Мы встречались с ней несколько лет, почти каждый вечер. И вскоре я уже мог ей читать стихи ее любимых поэтов. Она очень любила Фета:

Только встречу улыбку твою
Или взгляд уловлю твой отрадный, -
Не тебе песнь любви я пою,
А твоей красоте ненаглядной.

Она была слишком молода, наивна, романтична. Я касался ее руки – и она вспыхивала от смущения. Я долго не решался поцеловать ее. «Но ты же не сказал, что любишь», - прошептала она после первого поцелуя. Ей хотелось, чтоб я приносил цветы, чтоб просил руки ее у строгого отца.

…Она отказала мне, сказав, что любит другого. Я никогда не встречал ее больше. Знаю только, что судьба сложилась у нее обычная: муж, двое детей. Через восемнадцать лет благополучной супружеской жизни муж скончался. Через год она вышла замуж второй раз. Стихи она не писала. И по специальности никогда не работала».

Незнакомец замолчал. Я слушала его немного свысока. Я не знала в то время, что лучше быть счастливой, чем мудрой. Мне было жаль девушку, жаль ее за мелкое мещанское счастье. Мое будущее грезилось мне полным славы, признания. И – прочь все низкое, пошлое, обычное!
«Прощайте! – сказал незнакомец. – Вы напишете свое лучшее стихотворение. Правда, я и сам не знаю, что лучше: жить в счастье или остаться в памяти людей». Он встал и, уже не глядя на меня и, как мне показалось, чуть улыбаясь, продекламировал:

Снится мне сиянье настурций.
В бесконечной смене течений
Будет вечным только Конфуций
В синем томике «Изречений».

Я досадовала на незнакомца, на свои поиски рифмы, на свое неоконченное филологическое образование, на свои безумные мечты.

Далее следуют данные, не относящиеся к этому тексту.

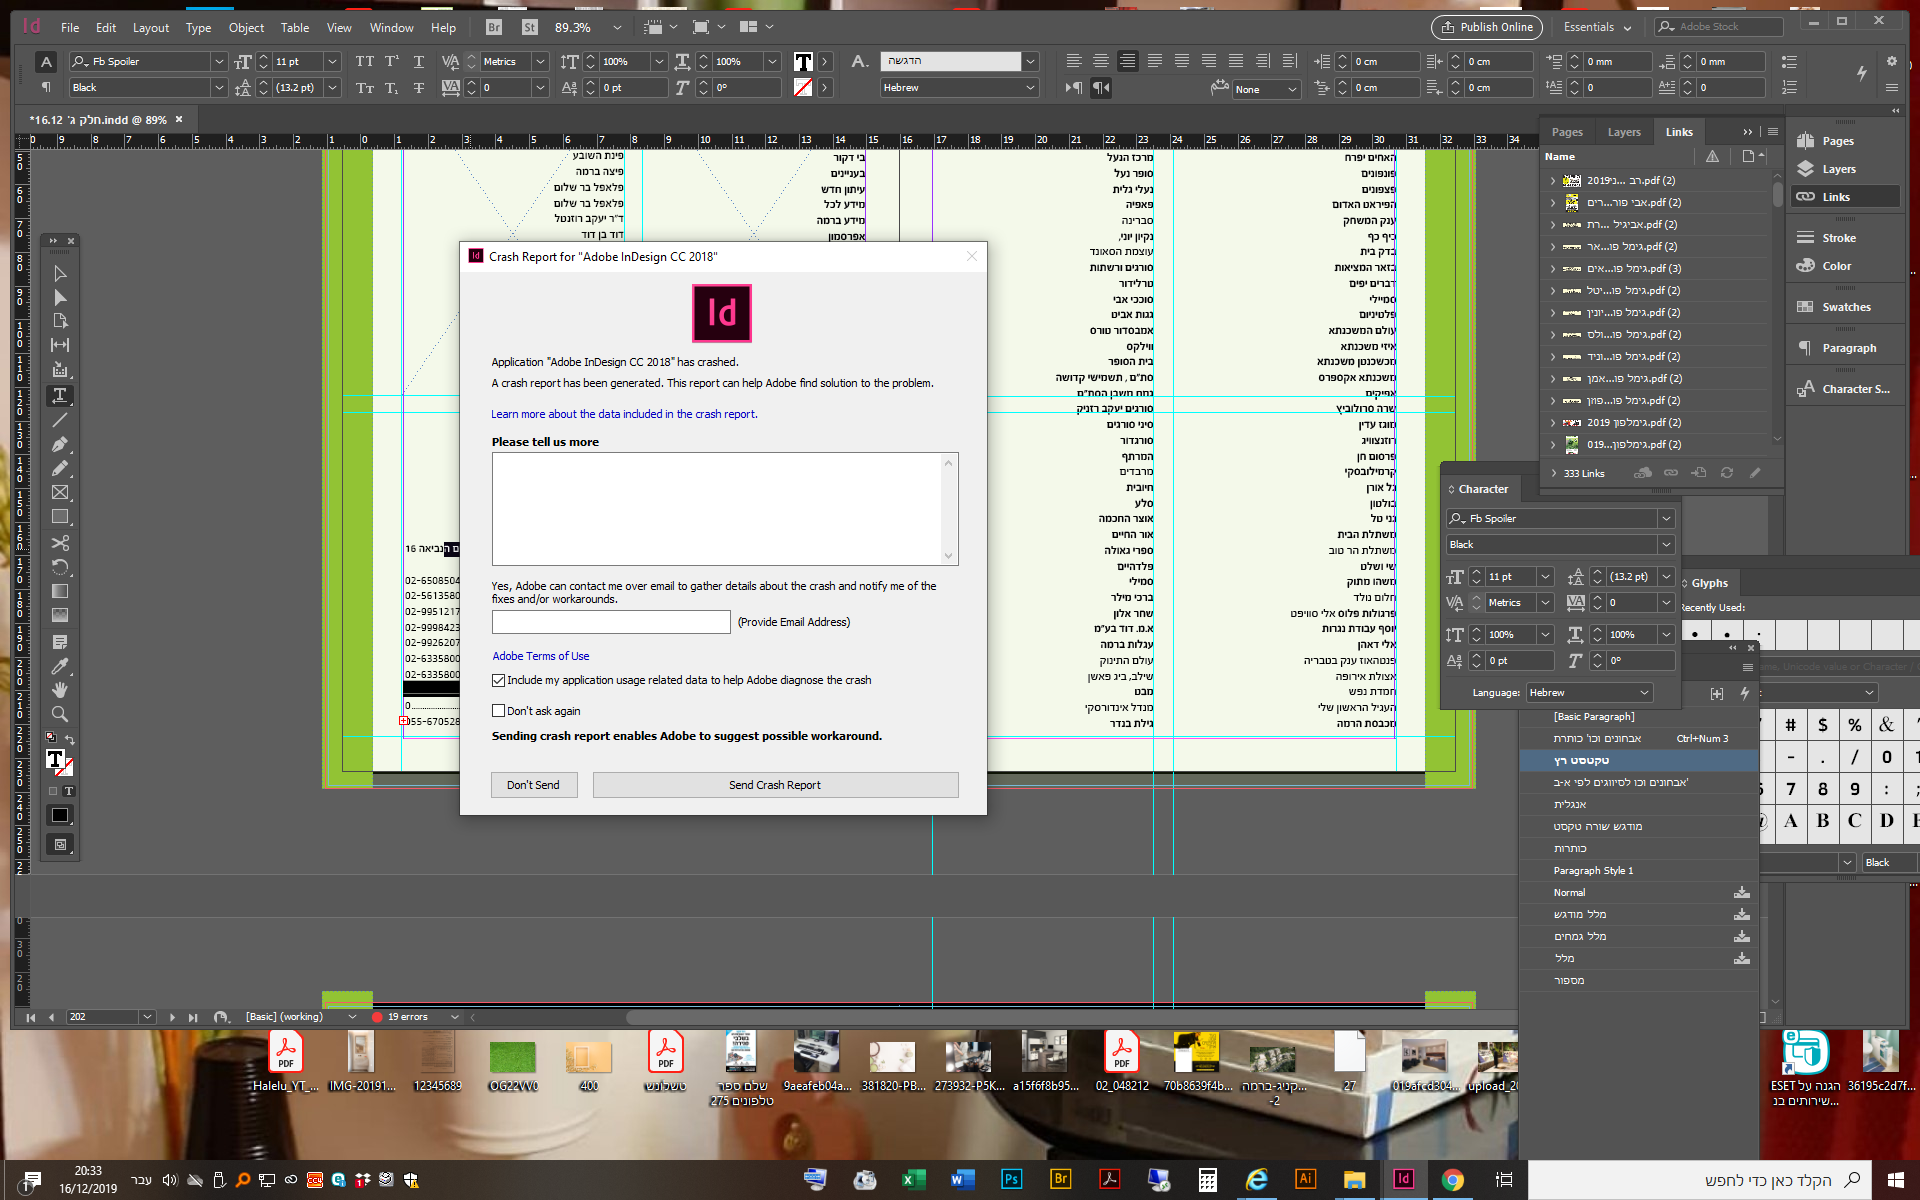Select the Type tool in toolbox
The height and width of the screenshot is (1200, 1920).
coord(60,395)
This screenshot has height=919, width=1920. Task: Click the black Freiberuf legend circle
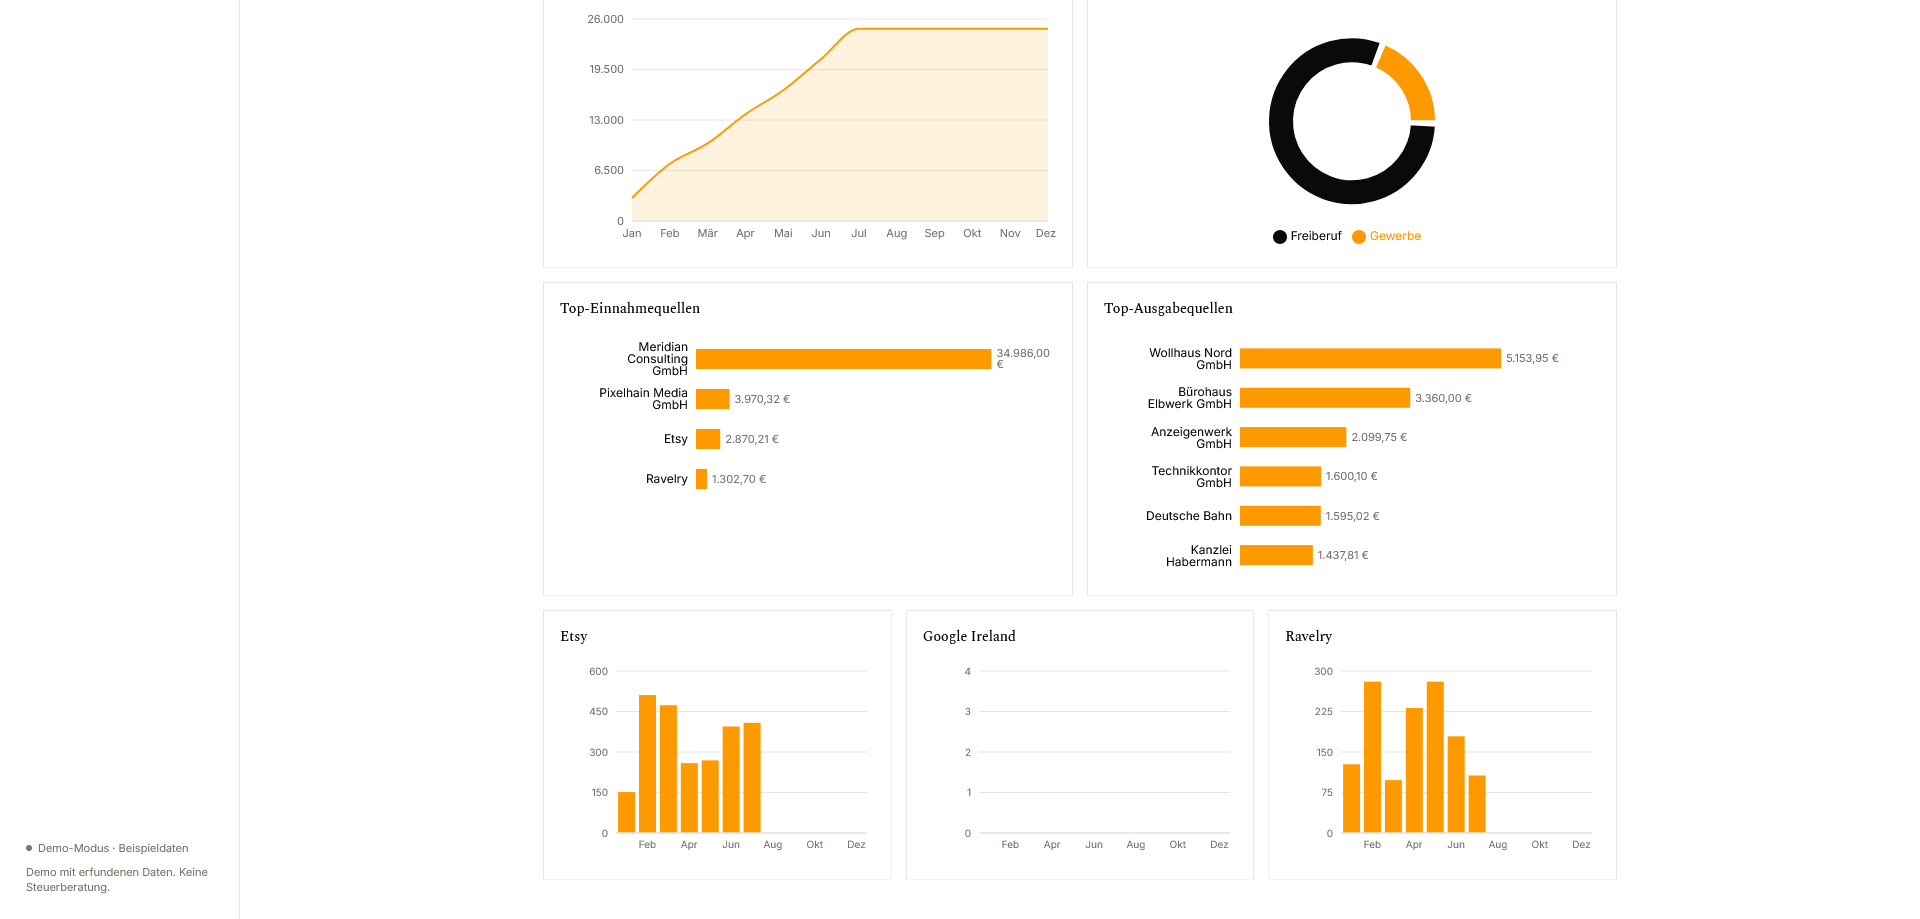[1280, 237]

А через пятнадцать лет я опять оказалась на этой скамейке. Я вдруг вспомнила свою давнюю встречу. И тут, в угоду сюжету, надо было бы, чтоб появился незнакомец, и мы бы продолжили с ним разговор. Однако этого не произошло. На скамеечку присела молодая женщина с мальчиком лет пяти.

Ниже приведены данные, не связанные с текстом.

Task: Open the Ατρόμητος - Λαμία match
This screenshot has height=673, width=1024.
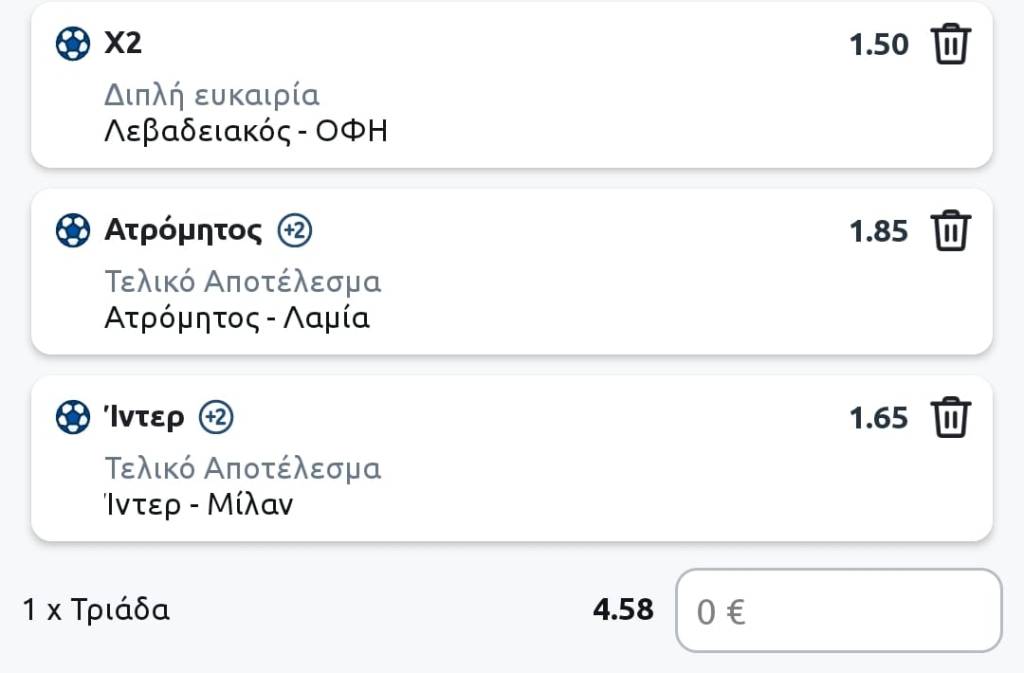Action: pos(237,318)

- А я научился писать твердый знак! – радостно сказал мальчик.

- Молодец, Ника! – ответила мама. – А знаешь, раньше он назывался «ер».

Мне захотелось спросить у женщины: «Вы, наверное, окончили филфак?» Но я, конечно, не стала этого делать. Я вспомнила, как мой сын Никита, которого я называла Ника, учился писать, и я сказала ему, что раньше после твердых согласных писали твердый знак. Через пару дней он прибежал ко мне радостный: «А в слове «стул» раньше было пять букв!»

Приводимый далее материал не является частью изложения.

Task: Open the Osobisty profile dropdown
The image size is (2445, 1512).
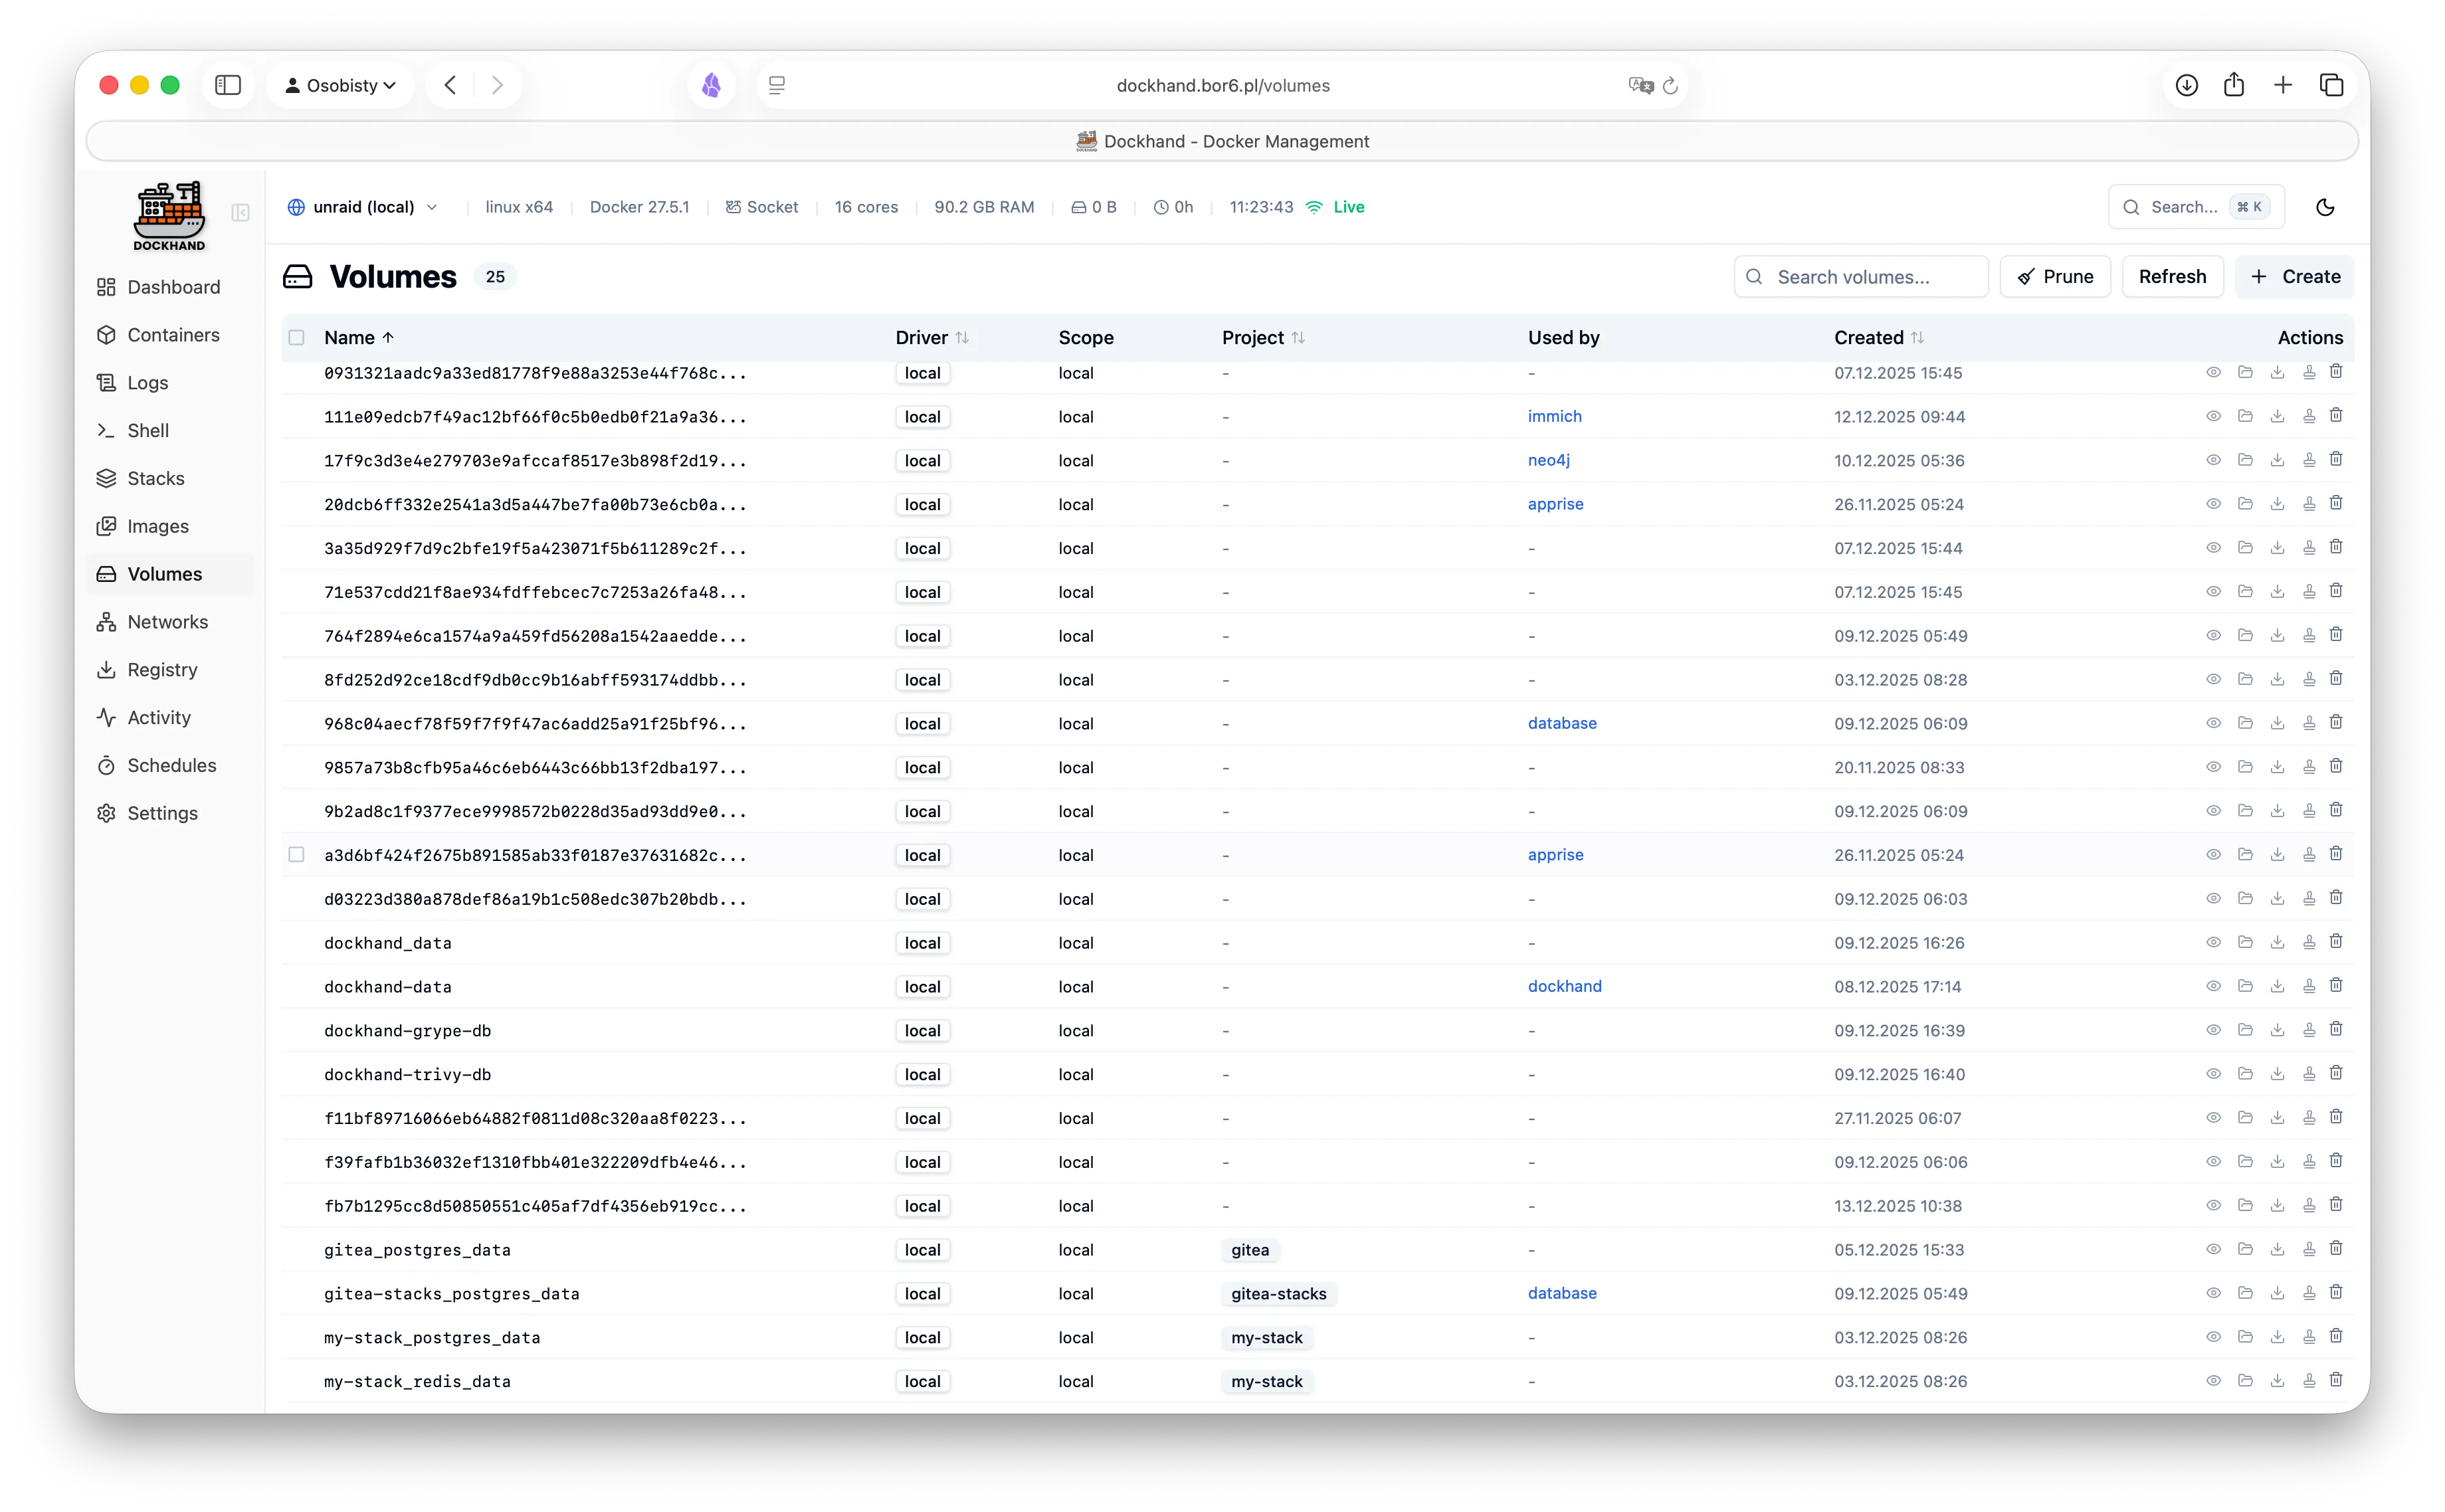Action: tap(340, 85)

И еще я вспомнила своего любимого Чехова и подумала: и через сто лет будет та же скамейка, и девушка с филфака будет сочинять на ней стихи. Пройдет еще сто лет. Но в потоках времени навсегда останется девушка с филфака.

Мне показалось, что я поняла, зачем я живу. Я ищу то единственное стихотворение, чтобы оно осталось в мире, сверкая и паря. И пусть в толстой хрестоматии процитируют из него лишь одну строчку, но когда-нибудь (я это знаю точно!) встретятся два человека. Он будет похож на моего незнакомца, а она – на меня. Они прочтут друг другу это стихотворение. И – честное слово! – мир окажется не таким уж и серым и будничным.